Raven langsung memukul bahu Haikal dengan kencang,
“Goblog ah di pukul mulu gue.” kesal Haikal disertai ringisan akibat pukulan Raven yang kencang di bahunya.
“Elu tolol, punya lambe tu di jaga, sekarang disini ada bayi.”
“Ya emang dia bakal paham gitu apa yang gue omongin? Dia ngomong aja belom bisa.”
“Mending tutup baham lu Kal.” tambah Jehan.
“Anjing malah ribut lu berdua. Ini kalau gue urusn ni anak, gimana coba? Gue gak bisa urus sendirian.” Ethan terlihat begitu frustasi.
“Lu hidup di jaman keren begini gak usah panik lah anjir. Lu bisa hire baby sitter kalau lu mau.” Ethan baru mau membuka mulutnya namun Raven buru-buru memotongnya, “lu orang kaya, gue yakin lu mampu bayar baby sitter.”
Ethan menghela nafasnya,
“Gue harus nyari dimana?

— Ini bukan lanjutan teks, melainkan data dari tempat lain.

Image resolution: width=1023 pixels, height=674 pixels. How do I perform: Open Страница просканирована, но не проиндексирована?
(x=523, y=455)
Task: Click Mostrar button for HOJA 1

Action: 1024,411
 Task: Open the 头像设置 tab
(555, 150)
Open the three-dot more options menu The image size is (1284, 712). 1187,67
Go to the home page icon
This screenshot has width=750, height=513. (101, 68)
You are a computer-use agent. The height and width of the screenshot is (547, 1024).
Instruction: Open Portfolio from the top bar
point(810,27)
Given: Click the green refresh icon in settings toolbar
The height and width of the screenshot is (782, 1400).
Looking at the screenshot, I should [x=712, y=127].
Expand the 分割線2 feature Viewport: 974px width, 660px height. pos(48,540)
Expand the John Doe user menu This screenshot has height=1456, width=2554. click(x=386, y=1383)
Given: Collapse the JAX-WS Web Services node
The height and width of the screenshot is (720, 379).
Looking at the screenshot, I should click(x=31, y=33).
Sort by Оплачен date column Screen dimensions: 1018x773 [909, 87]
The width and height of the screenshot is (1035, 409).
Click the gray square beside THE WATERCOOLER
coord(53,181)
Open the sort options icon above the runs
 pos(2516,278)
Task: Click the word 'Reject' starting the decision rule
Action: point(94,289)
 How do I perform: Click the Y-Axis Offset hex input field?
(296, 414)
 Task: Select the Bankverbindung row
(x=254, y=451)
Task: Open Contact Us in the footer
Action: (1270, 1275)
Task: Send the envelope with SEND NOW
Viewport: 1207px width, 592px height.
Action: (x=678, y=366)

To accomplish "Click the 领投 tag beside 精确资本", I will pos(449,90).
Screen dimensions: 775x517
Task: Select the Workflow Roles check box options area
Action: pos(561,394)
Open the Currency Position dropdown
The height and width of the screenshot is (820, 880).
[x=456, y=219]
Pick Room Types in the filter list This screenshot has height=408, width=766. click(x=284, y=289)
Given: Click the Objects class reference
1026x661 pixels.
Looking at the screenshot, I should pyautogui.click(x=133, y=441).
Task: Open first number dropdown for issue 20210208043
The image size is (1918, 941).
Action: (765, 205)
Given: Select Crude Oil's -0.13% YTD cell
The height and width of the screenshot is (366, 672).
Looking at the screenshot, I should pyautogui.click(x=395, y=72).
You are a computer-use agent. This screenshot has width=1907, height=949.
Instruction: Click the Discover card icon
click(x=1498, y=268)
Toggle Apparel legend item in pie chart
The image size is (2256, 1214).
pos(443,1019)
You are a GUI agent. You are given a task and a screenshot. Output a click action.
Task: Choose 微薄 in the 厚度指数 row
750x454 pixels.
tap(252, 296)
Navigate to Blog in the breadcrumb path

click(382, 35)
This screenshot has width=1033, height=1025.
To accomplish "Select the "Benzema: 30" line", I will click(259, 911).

Gue gak mau pergi ke tempat pelatihan ART gitu males gue.”
“Lu bisa cari di twitter, sekarang di twitter ada autobase yang kita bisa cari orang yang mau kerja sama kita, rata-rata mereka yang baru lulus kuliah terus butuh kerjaan sambil nunggu kerjaan yang lain, atau yang lagi cuti kuliah, atau yang abis lulus SMA gak ada biaya buat lanjutin kuliah jadi milih kerja. Nama basenya worksfess, lu cari sekarang buruan.” desak Raven.
Ethan pun tidak memiliki pilihan lain selain mengikuti apa yang Raven, Haikal, dan Jehan sarankan. Lagipula, jujur dari lubuk hatinya yang paling dalam, Ethan tidak tega untuk membawa anak kecil tak berdosa ini ke panti sosial ataupun panti asuhan, selain pengurusan dokumennya yang bisa saja ribet, Ethan merasa takut kalau anak ini tidak di rawat dengan semestinya disana.
Mudah-mudahan, apa yang Jehan ucapkan benar, kalau anak ini dikirimkan Tuhan kepada Ethan untuk membawakan sejuta kebahagiaan kepada Ethan.